隱隱地聽見有人道:「憑什麼不叫我說,莫非我說的有誤?如果那趙黼果然是我們郡主娘娘的骨血,舜人又欲殺他,為什麼不叫他回來我們大遼?」
趙黼猛地回頭,這一句話似迎面甩來的石子似的,叫他說不出話。
有兩個侍衛守在身旁,各自捏了把汗。
雷揚道:「我出去看看。」他開門走了出去,在二樓欄杆上往下瞧去。
卻見底下一個穿藍的人正叫道:「我倒是哪一點說的不對?」
被質問的那人,氣得臉色通紅,雙拳握緊,道:「你、你……」卻是個口拙之人。
先前說話那人冷笑了聲:「其實你不必答話,我也是知道的,聽你的口音看你的相貌,必然是舜人了,你聽我這般說,心裡自然不受用。不過,若是放在以前,倒是可以拚個你死我活,可如今咱們兩國議和了,大家太太平平過日子,又有什麼不好?難道你們竟要眼睜睜看著趙世子死在你們舜國?也強如回到我們大遼?」
在場的有一大半兒客商卻都是舜人,聽了這話,心中生刺。
有人說:「你聽得不過是流言罷了,我們皇帝陛下向來英明,只怕是有人居心叵測,以訛傳訛中傷我們皇太孫。」
另一個道:「說的是,如今太子陡然急病,必然是有人忌憚我們皇太孫,故意中傷而已!」
先前那人又冷笑:「你們說來說去,只是不肯承認趙世子是我們郡主娘娘所生,倘若這個是真的,你們又怎麼說?」
眾人面面相覷,終於一個道:「是英妃娘娘所生又如何,畢竟也是我們大舜的皇子,憑什麼要來遼國?」
那人道:「不來遼國,難道死在大舜?」
不等眾人回答,這人大聲歎道:「當初我們天帝在的時候,一次秋獵,因興起走遠了些,竟被叛亂部族趁機虜獲,是我們郡主娘娘,不畏凶險,巧施妙計,將天帝有驚無險地救援出來,天帝親口稱讚,說是我大遼的明珠,可惜居然明珠暗投了。」
這一番話說罷,有些知道內情的遼人,紛紛點頭,有的道:「很是很是,可惜可惜。」
那人又道:「怪不得那趙世子會有萬夫不當之勇,又有智謀,他為大舜效力了十幾年,如今卻落得狡兔死,走狗烹的下場,唉,郡主在天之靈,必然也是難以安心的,故而我可盼著我們親王殿下將郡主的血脈帶回,我大遼才……」
雷揚見此人這般聒噪,又聽說的都是些讓趙黼刺心的話,便想著要叫他住嘴。
摸了摸身上,只懷中揣著幾兩銀子,沒奈何,才要拈一塊兒小的出來行事,便聽得身後道:「你幹什麼?」
雷揚忙回身,卻見是趙黼走了出來,他便把那塊碎銀子握進掌心,道:「此人甚是聒噪亂耳,我便想略施懲戒。
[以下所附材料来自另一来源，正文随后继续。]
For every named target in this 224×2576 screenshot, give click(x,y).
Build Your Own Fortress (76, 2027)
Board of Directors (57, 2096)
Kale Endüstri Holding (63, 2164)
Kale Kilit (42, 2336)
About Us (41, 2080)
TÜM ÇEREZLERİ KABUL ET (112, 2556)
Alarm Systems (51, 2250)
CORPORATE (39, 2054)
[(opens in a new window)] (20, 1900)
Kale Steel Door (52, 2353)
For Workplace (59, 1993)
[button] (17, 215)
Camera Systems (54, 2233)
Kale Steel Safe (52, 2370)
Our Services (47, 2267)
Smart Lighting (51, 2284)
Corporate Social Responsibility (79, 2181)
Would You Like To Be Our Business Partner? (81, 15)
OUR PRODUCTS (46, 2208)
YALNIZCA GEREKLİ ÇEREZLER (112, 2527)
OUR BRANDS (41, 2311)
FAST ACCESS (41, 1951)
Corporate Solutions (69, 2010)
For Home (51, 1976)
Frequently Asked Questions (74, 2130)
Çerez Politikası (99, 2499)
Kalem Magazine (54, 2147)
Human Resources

」
趙黼俯身往下看了片刻,忽地笑道:「管這些閒話做什麼,可知有正主兒在等你招呼?」
雷揚一怔,復一驚,忙抬眸往下看去,卻並無異樣,只先前那人還在底下誇誇其談。
正唾沫橫飛,卻有個遼人拉住道:「好了好了,不要只顧著嘴快,如今我們皇帝陛下寬厚、不理會這些,你便放肆起來,只若是給侍中那些人聽見了,故意為難,又怎麼說?」
那人方才住嘴。其他的舜人不解,便打聽是何意,店小二悄悄解釋說道:「先前上京裡不許我們私底下談論郡主娘娘,若給侍中的耳目聽見了,拉進衙門裡,生死難說,近來因睿親王殿下出面議和,才慢慢放鬆了。」